WinMerge failed to show a difference (too many files on this 2 TB drive?). As an alternative I tried Everything instead. I sorted the files on date for both the last and penultimate image. Between 16 and 23 November about 40 files were created and those were less than 100 MB. Knowing this I (still) totally don't understand why this incremental image is 15+ GB...
Yes. Even if it is a SSD. It happens monthly. About. If you check your drive daily with a defag program you can see when it happens. And the image after a defrag will be larger.
"C:\WINDOWS\system32\dfrgui.exe" is a system utility. It can be run manually. SSD are NOT defragged (they don't need to be, and it's bad for them if you use a defrag that will rearrange the memory cells, which wears them out faster. It does NOT improve read/write speed at all. It trims by zeroing the used but erased cells for more efficient re-use. Actual 'hard disks' with spinning platters DO benefit from defragging as it moves the chunks of data into order on the platter, so the read head doesn't need to move around as much, which slows down the reading of large files. SSDs have no 'heads' that move around. The windows utility will not let you 'defrag' a drive recognised as an SSD. My system has a NVME SSD as the main C: drive, and an external USB 3.1 SSD as my Backup Drive. The Util's windows type checker thinks it's a HDD, but the rest o the program thinks - hey wait, it's an SSD, so it only trims it, but it tells the type checker there is 0% fragmentation.
Starting with Windows 7, the automatic routine for SSDs is “optimization”, which as I understand it involves having the SSD perform a TRIM operation. The application was renamed Optimize Drives or something to account for the fact that SSDs do not get defragmented.
If a Defrag was run, it will leave a log entry. Go to "Computer Management -> Event Viewer -> Windows Logs -> Application" and then sort the data by the "Source" column. It will be alphabetically sorted by application type. Scroll to the "Ds" and find "Defrag". Compare the dates when the Defrag was run and your next incremental size. Typically Windows will only run a TRIM operation on an SSD, but it is Windows so a bug could have developed. I usually keep the automatic defrag and optimization off and manually run the utility once a month.

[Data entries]
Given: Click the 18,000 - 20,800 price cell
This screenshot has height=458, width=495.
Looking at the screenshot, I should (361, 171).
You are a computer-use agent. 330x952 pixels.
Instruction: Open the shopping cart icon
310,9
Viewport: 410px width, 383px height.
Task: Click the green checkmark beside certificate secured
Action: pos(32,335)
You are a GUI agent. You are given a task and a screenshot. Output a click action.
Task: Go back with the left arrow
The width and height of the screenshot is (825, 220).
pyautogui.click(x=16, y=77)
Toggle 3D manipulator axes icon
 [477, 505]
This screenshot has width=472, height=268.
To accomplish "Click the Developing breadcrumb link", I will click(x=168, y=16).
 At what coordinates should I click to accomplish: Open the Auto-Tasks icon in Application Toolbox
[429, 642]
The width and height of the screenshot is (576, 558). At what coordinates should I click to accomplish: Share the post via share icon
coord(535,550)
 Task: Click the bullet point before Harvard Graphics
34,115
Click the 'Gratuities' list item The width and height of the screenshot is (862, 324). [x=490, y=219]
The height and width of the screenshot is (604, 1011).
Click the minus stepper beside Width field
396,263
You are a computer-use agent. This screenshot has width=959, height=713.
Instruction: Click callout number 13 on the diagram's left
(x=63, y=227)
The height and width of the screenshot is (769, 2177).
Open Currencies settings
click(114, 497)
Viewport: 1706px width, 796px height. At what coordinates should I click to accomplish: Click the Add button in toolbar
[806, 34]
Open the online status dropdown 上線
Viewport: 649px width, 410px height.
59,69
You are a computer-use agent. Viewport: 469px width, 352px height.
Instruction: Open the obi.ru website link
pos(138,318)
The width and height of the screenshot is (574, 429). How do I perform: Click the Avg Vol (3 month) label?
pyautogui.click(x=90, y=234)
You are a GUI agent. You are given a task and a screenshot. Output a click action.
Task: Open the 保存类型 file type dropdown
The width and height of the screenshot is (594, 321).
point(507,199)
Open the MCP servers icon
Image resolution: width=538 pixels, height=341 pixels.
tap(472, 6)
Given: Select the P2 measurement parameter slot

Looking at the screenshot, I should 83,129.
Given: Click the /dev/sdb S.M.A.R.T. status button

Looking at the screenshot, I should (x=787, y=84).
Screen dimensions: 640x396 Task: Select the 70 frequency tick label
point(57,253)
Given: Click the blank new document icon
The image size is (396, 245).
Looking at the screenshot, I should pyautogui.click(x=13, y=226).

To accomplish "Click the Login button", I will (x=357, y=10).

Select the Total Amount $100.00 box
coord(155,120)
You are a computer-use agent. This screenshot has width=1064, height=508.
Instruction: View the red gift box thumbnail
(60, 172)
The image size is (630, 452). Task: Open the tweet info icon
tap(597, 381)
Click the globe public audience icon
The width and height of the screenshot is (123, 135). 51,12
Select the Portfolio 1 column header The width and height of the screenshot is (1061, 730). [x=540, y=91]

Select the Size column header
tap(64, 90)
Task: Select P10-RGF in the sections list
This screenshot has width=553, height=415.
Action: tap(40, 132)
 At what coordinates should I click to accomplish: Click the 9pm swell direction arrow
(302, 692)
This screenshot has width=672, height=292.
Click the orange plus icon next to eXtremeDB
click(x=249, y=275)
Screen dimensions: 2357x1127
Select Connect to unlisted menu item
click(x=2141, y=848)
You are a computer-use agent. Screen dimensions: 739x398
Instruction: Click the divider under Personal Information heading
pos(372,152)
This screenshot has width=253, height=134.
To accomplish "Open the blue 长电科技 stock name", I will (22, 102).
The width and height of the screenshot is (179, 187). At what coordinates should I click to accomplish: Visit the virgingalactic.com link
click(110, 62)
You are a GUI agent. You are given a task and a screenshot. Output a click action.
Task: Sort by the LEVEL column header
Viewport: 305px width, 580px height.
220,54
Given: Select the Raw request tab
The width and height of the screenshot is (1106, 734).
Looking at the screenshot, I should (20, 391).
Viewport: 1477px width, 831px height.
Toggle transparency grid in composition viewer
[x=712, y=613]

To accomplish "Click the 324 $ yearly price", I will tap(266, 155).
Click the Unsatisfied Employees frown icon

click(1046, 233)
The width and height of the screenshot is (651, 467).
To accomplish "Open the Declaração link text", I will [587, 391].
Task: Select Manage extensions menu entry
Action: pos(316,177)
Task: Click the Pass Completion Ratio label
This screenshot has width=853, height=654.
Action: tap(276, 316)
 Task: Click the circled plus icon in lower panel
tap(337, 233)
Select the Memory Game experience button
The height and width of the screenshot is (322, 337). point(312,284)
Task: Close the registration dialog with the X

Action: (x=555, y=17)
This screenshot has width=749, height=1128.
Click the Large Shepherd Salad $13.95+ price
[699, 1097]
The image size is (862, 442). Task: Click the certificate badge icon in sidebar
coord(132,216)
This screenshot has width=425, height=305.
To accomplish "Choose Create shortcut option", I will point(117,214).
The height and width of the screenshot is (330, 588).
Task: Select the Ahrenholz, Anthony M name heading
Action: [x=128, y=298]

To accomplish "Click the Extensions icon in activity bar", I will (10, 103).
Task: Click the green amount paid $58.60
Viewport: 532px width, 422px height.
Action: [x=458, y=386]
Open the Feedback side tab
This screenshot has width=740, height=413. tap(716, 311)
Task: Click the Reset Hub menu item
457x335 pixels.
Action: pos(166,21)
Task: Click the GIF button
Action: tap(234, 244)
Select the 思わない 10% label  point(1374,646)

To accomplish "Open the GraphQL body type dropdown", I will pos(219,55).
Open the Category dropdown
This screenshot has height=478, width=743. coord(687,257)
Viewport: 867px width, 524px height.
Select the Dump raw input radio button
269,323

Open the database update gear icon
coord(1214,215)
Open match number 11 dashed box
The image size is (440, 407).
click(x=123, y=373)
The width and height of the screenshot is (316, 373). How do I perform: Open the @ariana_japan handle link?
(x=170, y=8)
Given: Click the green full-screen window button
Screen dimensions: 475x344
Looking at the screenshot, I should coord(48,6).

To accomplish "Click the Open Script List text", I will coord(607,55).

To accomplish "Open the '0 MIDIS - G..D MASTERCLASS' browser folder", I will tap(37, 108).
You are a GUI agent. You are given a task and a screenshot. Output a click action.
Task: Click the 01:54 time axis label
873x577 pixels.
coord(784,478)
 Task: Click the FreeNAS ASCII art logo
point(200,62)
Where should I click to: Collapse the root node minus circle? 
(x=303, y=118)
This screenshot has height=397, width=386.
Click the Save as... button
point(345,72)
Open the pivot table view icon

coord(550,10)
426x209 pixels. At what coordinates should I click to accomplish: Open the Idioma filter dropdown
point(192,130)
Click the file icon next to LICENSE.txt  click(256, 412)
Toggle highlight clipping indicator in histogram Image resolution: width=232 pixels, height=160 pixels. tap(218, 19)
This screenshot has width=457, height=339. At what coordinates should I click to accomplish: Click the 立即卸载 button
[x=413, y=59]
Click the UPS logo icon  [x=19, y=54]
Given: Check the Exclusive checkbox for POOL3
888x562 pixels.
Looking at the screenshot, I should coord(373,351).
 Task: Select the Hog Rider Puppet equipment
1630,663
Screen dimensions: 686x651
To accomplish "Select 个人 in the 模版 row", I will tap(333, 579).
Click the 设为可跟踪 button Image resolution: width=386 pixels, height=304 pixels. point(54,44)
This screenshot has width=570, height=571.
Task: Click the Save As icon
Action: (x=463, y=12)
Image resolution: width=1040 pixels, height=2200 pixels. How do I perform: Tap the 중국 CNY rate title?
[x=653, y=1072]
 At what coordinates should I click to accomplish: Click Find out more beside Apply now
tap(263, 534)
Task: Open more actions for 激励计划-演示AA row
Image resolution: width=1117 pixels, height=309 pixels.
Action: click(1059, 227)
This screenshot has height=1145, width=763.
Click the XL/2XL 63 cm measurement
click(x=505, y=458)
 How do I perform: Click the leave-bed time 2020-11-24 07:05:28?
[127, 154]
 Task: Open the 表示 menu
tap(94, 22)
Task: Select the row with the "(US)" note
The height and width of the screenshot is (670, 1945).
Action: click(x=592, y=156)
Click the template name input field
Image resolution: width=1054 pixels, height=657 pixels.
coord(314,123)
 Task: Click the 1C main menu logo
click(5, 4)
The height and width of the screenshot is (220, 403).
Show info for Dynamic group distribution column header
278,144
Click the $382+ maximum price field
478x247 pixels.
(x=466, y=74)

_Exercise tasks_:
• 1. In the discussion about defragmentation and SSDs, list in order the steps of the menu path given for finding the log entry.
• 2. Translate into Spanish this sentence from the discussion about defragmentation and SSDs: "If a Defrag was run, it will leave a log entry."
• 3. Extend the discussion about defragmentation and SSDs with one more reply that follows its last post.

_Your responses_:
• 1.
Computer Management
Event Viewer
Windows Logs
Application

• 2. Si se ejecutó una desfragmentación, quedará una entrada en el registro.

• 3.
The backup image taken the next day was three times larger than expected. Tests I've done in the past... Checked fragmentation daily in Defraggler64 with Analyze. Taken occasional screenshots. When the Fragmentation is greater than 10% you need to watch it daily. "The next day" the Fragmentation could be 2%, the screenshot is quite different and the backup image is larger.
Raza, It's on a NVMe SSD. The very next entry in the log is a retrim for the C: drive. So defrag and retrim. I see similar results in my other computer with a NVMe SSD.
Brian, I have two NVMe SSDs and a HDD in my laptop. I just double checked the logs, Defrag utility only runs a retrim operation on both NVMe SSDs and runs a regular defrag operation only on the data HDD, if it is fragmented above 10% that is. I can also confirm this from my Macrium incremental images, as the next image after a retrim of my C drive is the usual size. Windows 11 should not be running a defrag on a SSD!
Raza, my wife's computer is a MBR system with the Win 11 OS and data partition on a standard SSD. Apart from the retrims, both partitions are defragged every month or so. It must be a Southern hemisphere thing. Weird.
I read that linked article. It is dated. I guess it is possible that on Windows 7 and older OS's that were not designed from ground up to run on SSDs, a defrag of a SSD was required for Windows with Volsnap turned on to function correctly. But Windows 10 and now Windows 11 were developed when SSD's were widespread. I do not believe they suffer from the same issues. In any case I have not heard anyone else repeating the info presented in that article.